What Bitcoin’s Inflation Hedge Narrative Needs: More Time
For nearly a decade, crypto investors and advocates have promoted bitcoin as a hedge against inflation and a store of value against fiat currency. Due to the tokenomics behind bitcoin, many savvy investors believe that bitcoin is a hedge against the loss of purchasing power experienced in many fiat currencies.
Bitcoin has a fixed supply of 21 million bitcoins. The issuance rate of bitcoin is known by all market participants and the bitcoin blockchain will eventually reach a state of 0% inflation once all the bitcoins have been mined. Many investors and bitcoin advocates believe that this economic design makes the cryptocurrency far superior to other permanently inflationary cryptocurrencies and fiat currencies.
The impact of value manipulation
The value of fiat currencies is determined by governments and central banks. For over a decade, the US Federal Reserve has had an inflation target of 2% for the U.S. dollar. Another way to think about inflation is in the purchasing power of the dollar decreasing. As a currency inflates, the purchasing power of that currency declines over time.
On one hand, many economists believe that by creating an inflationary currency they can spur economic growth and encourage spending in the market – which they believe strengthens the economy and business cycles.
On the other, many other schools of economics do not believe that a loss of purchasing power in an economy's main currency is beneficial to the long-term health of an economy. This disagreement and contrarian belief has led many to adopt and hold bitcoin – among other cryptocurrencies – as an alternative to fiat currency.
Evidence of bitcoin as an inflation hedge
Bitcoin has certainly outperformed fiat currencies over the last decade. But while many fiat currencies were stable over the last decade, bitcoin’s price was not.
Bitcoin has become incredibly popular around the world, has been adopted and used in large parts of the global economy and has seen a very impressive growth rate. Bitcoin was trading under $100/coin in 2012 and reached an all-time high of nearly $70,000 in 2021, under a decade later.
The performance of bitcoin over the last decade served as further evidence of the asset being a hedge against fiat currency devaluation and strengthened its store of value investment theory.
Inflation hedge narrative shifts
In 2022, however, it has been a different story. Beginning in 2022, the U.S. Federal Reserve began to raise interest rates and pull liquidity out of the market. Spurred by record high inflation, the U.S. Federal Reserve took these extreme measures in order to combat inflation in the economy.
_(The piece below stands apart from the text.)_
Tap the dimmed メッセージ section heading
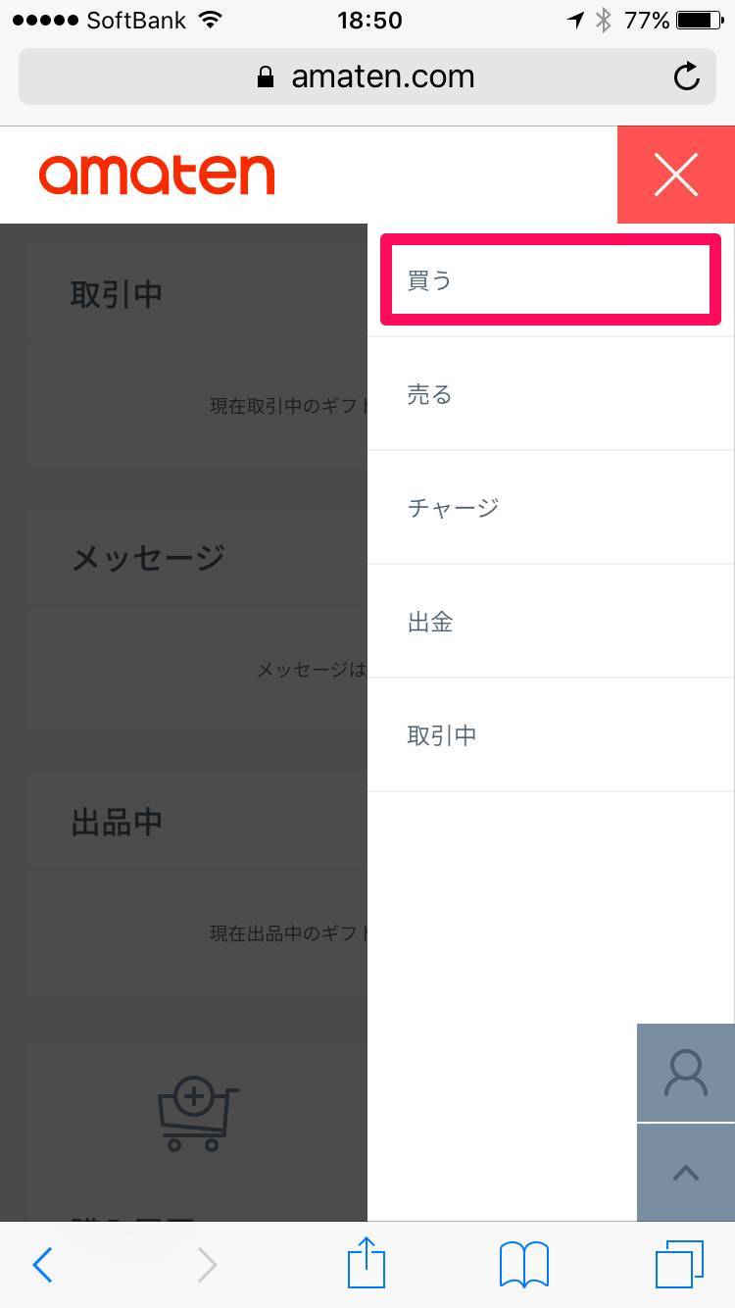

By raising interest rates and decreasing market liquidity, the Fed caused assets like stocks, bonds, real estate and even cryptocurrencies to see tremendous headwinds. U.S. stocks are down over 20% year to date, bonds are down over 30%, real estate is down over 15% and cryptocurrencies are down over 60% so far this year (as of November 2022).
Many traders describe the market we’re seeing in 2022 as a “risk-off” environment.
Bonds reassert inflation hedge precedence
US Treasury bonds are considered the safest investment in the world. Often described as the “risk-free rate,” these bonds provide investors with a guaranteed yield and protection of principal.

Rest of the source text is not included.